L'apprendimento automatico nel trading: teoria, modelli, pratica e algo-trading - pagina 1737

 
Maxim Dmitrievsky:

k-means, il più semplice

Beh, è la stessa cosa.

Prova dbscan, penso che sia meglio.

Vedi, posso anche vedere cosa stai raggruppando)) Sono pazzo di me stesso).

 
Alexander_K2:

Ho mostrato da qualche parte (non ricordo dove, perché non faccio trading da più di un mese) che la distribuzione di probabilità degli incrementi di mercato è il prodotto delle distribuzioni CB Gaussiana ed esponenziale (o in generale - Erlangiana).

La distribuzione Erlang è responsabile degli intervalli di tempo tra le quotazioni dei tick e il generatore di tali numeri si presenta così


Qui Lambda è l'intensità del flusso di eventi (citazioni).

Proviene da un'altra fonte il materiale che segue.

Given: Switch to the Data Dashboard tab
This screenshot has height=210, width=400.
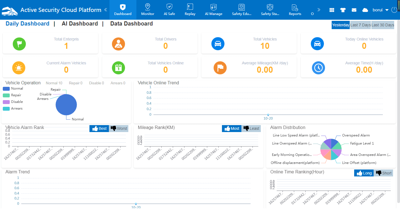Looking at the screenshot, I should [131, 24].
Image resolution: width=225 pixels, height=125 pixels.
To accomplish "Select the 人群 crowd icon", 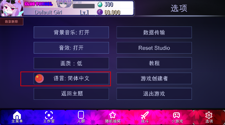I will 81,115.
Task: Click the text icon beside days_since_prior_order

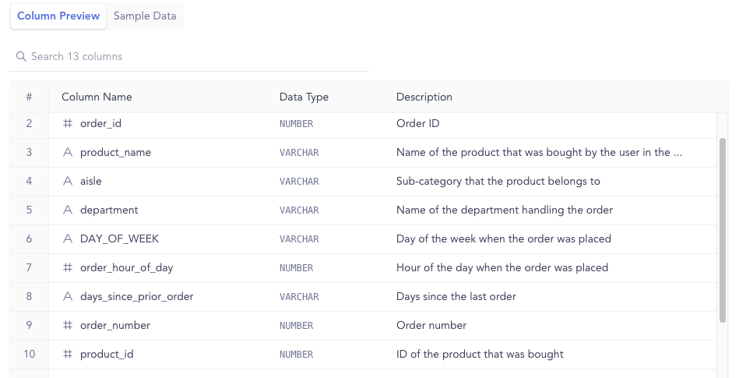Action: [x=68, y=296]
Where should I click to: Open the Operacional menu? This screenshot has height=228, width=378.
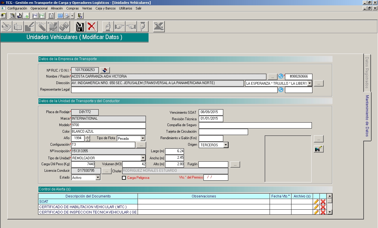tap(39, 8)
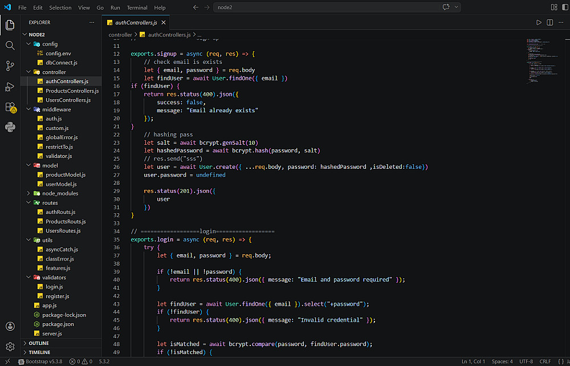Open the Terminal menu

pos(137,8)
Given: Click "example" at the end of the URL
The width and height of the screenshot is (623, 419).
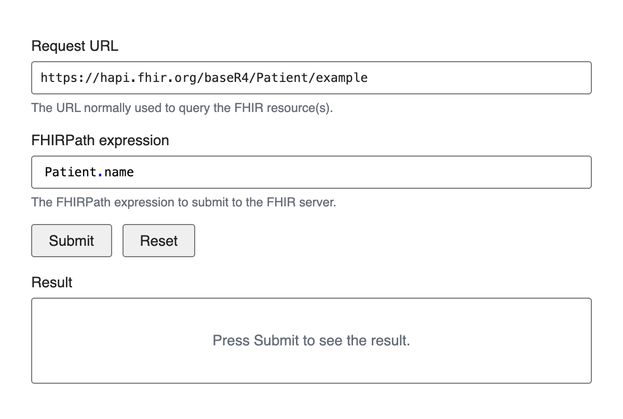Looking at the screenshot, I should point(342,78).
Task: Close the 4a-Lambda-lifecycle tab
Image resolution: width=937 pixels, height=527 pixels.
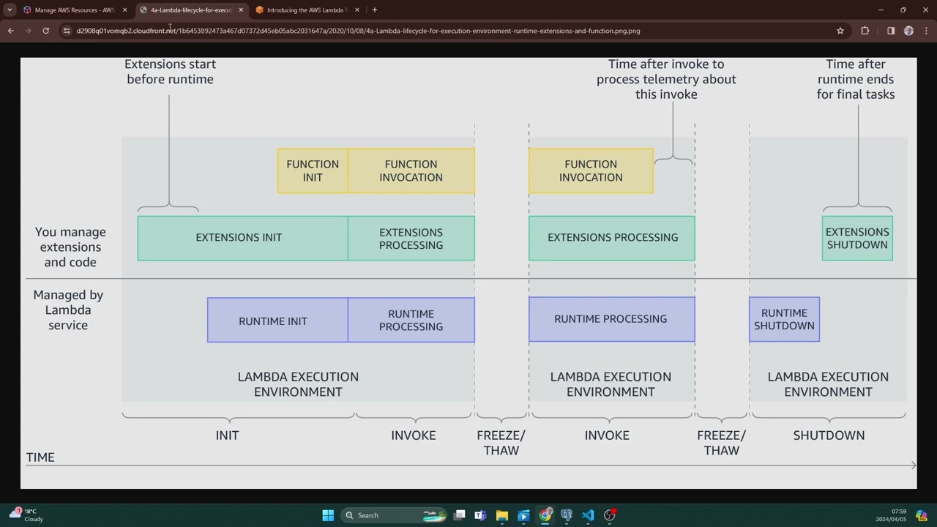Action: (x=241, y=10)
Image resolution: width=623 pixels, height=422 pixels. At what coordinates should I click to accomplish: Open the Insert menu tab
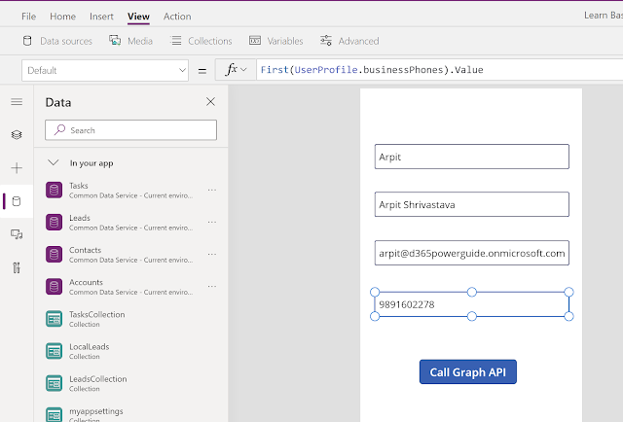point(101,17)
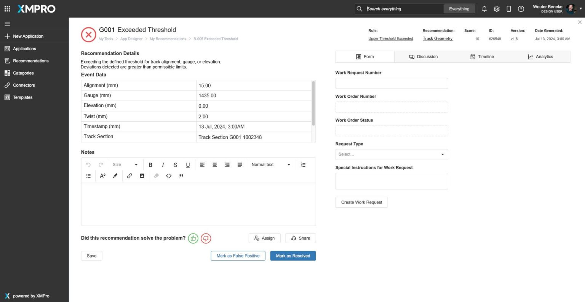Open the Normal text style dropdown
585x302 pixels.
point(270,165)
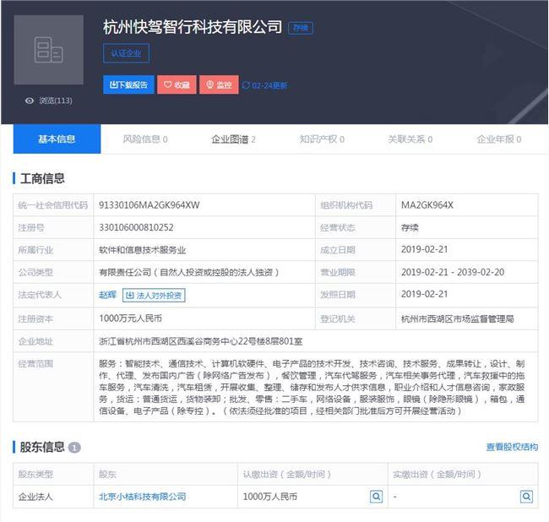The image size is (549, 522).
Task: Open shareholder 北京小桔科技有限公司 link
Action: click(142, 497)
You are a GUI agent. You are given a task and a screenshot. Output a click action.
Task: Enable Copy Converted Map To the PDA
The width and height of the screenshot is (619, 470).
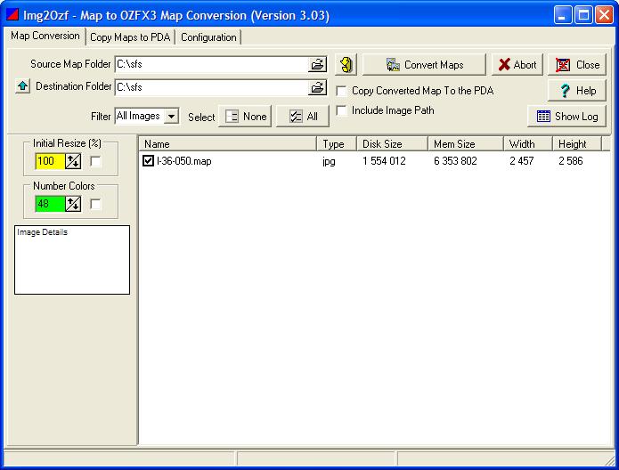pyautogui.click(x=342, y=91)
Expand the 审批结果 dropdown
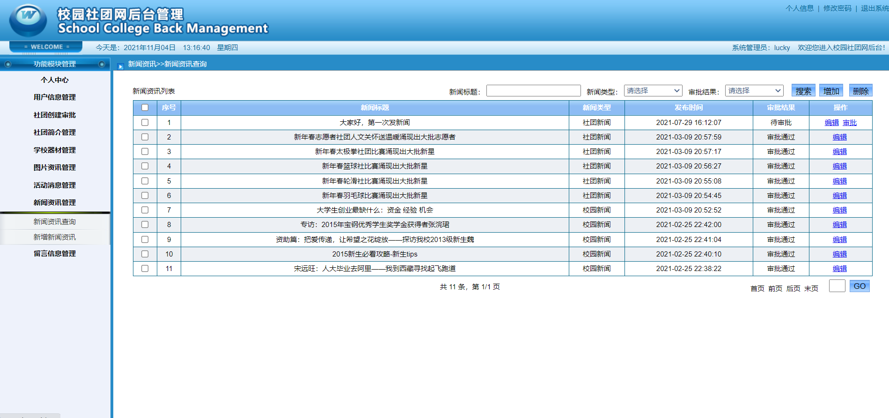The width and height of the screenshot is (889, 418). coord(754,91)
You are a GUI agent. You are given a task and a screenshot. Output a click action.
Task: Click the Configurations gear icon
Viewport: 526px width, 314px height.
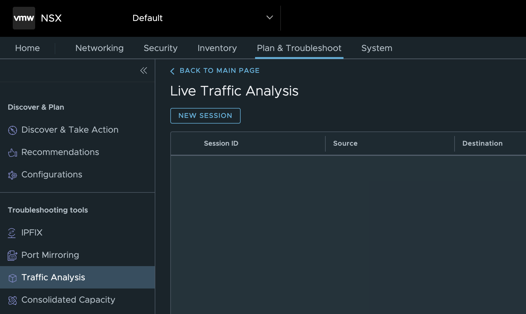tap(12, 175)
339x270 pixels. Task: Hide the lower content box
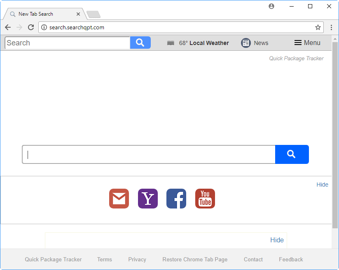(x=277, y=240)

Se Lambda=const, il processo è stazionario, ma l'intensità del flusso di mercato è diversa in diversi punti del tempo, cioè Lambda=f(t) che determina il processo non stazionario in generale.

Quindi, per distinguere un processo stazionario, è necessario considerare sezioni separate di BP con la stessa densità di flusso come un tutto.

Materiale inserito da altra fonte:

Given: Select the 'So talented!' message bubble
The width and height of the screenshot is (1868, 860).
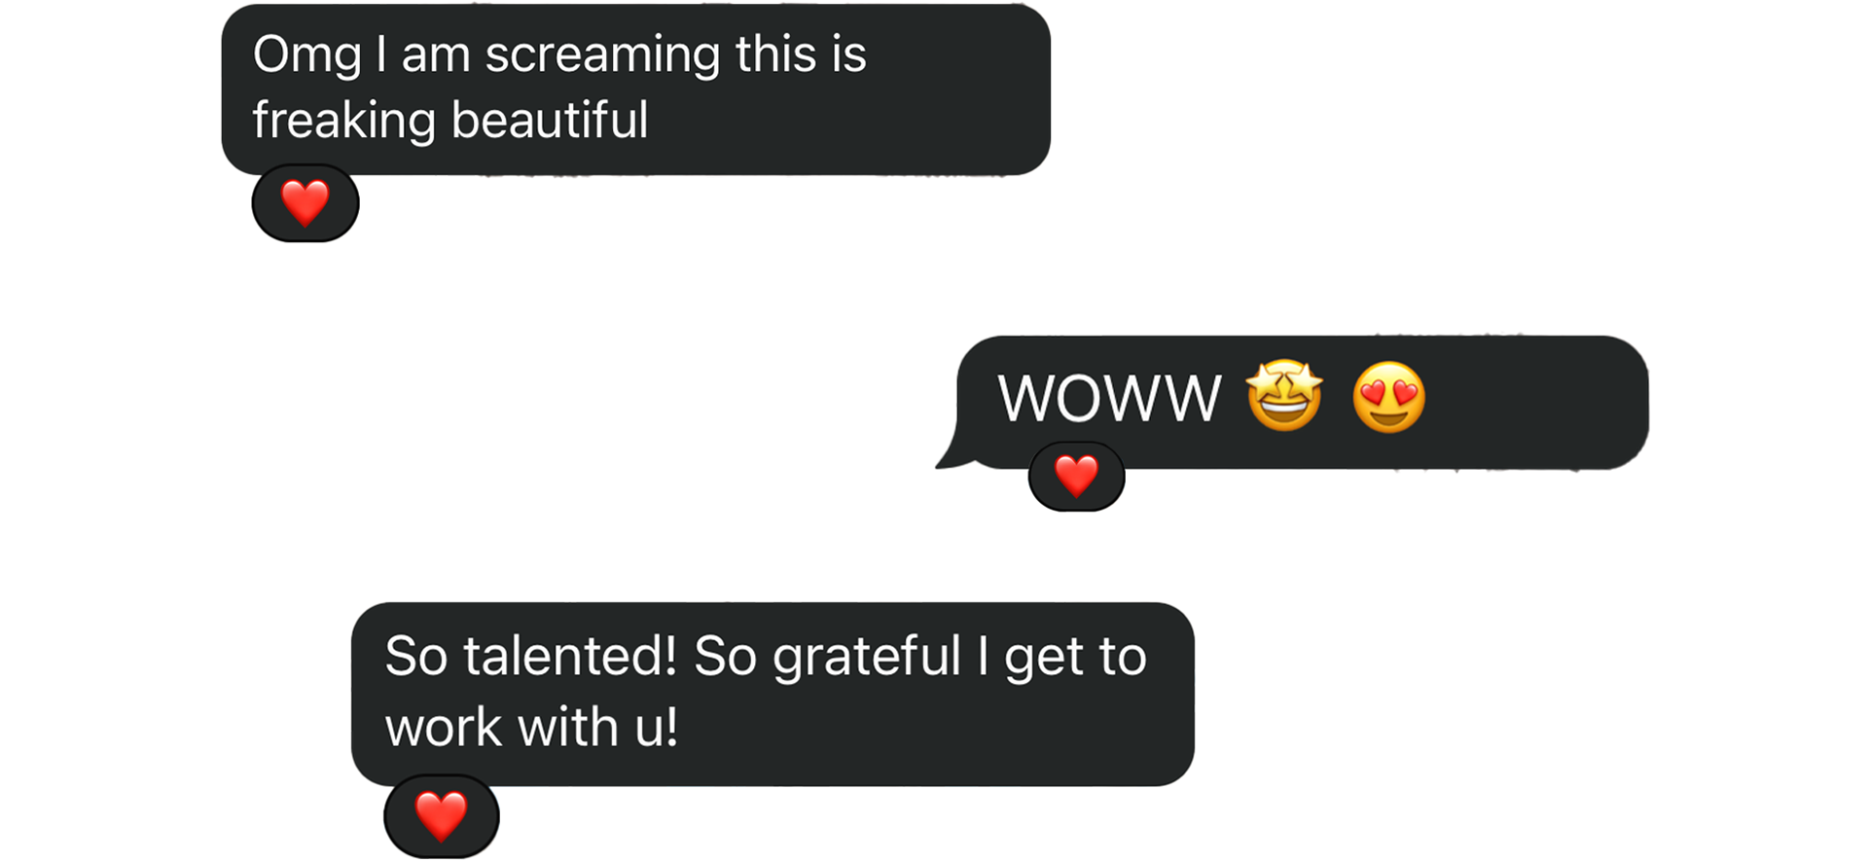Looking at the screenshot, I should [772, 695].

Quindi, i tentativi di dividere BP in ore all'interno di un giorno, e poi "incollare" queste ore insieme - chiaramente hanno diritto alla vita.

P.S.

Secondo i miei calcoli, la stessa densità di flusso è osservata nelle ore successive in un giorno:

0

1, 23

2, 5, 22

3, 4, 8, 21

6, 7

9, 12, 19

10, 11, 15, 18

13, 14

16

17

20

Beh, questo è solo per informazione...

 
mytarmailS:

beh, è la stessa cosa

Prova dbscan, penso che sia meglio.

Vedi, posso anche vedere cosa stai raggruppando).

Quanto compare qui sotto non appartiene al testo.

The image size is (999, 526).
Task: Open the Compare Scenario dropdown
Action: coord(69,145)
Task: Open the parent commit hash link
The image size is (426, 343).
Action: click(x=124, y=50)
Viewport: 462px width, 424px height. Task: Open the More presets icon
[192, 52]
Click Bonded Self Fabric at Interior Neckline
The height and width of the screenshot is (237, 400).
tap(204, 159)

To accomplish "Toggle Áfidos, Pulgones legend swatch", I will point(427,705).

Perché ti stai agitando? L'ho scritto all'inizio

 
Maxim Dmitrievsky:

Perché ti agiti? L'ho scritto all'inizio.

Dove? Non l'ho visto.

 
mytarmailS:

Dove? Non l'ho visto.

è possibile estrarre le matrici con i centroidi per usarle separatamente in un altro programma con nuovi dati?

Forse R ha questa funzione, controlla.

 
Maxim Dmitrievsky:

è possibile estrarre le matrici con i centroidi per usarle separatamente in un altro programma con nuovi dati?

Forse R ha questa funzione, controlla.

se ho capito bene, sì, posso

 
mytarmailS:

Se ho capito bene, sì, posso.

insegnare a

 
Maxim Dmitrievsky:

insegnare a

scrivere di nuovo specificamente ciò che si vuole fare senza codificare inutilmente


fake.dt <- matrix(rnorm(100),ncol = 5)
kn <- kmeans(fake.dt,centers = 3)
kn$centers
 kn$centers
       [,1]        [,2]        [,3]        [,4]       [,5]
1 0.1491919 -0.82943057  1.00194753 -0.78824900  0.7330618
2 0.4543194 -0.01318233 -2.36800973  0.05477085  0.2706286
3 0.1478300  0.34991845 -0.04671528  0.33735489 -0.6789331
tre centriidi da tre cluster
 
mytarmailS:

scrivi di nuovo esattamente quello che vuoi fare in modo da non codificare inutilmente

dopo il modello fit dovrebbe esserci una matrice o qualcosa del genere, a seconda dell'algoritmo

che può essere usato per calcolare le previsioni sui nuovi dati... e sui vecchi dati...

per trasferirlo nel metaque e leggerlo nel tester

 
Allora, cosa ci faccio? Non sono ancora molto bravo a fare i cluster.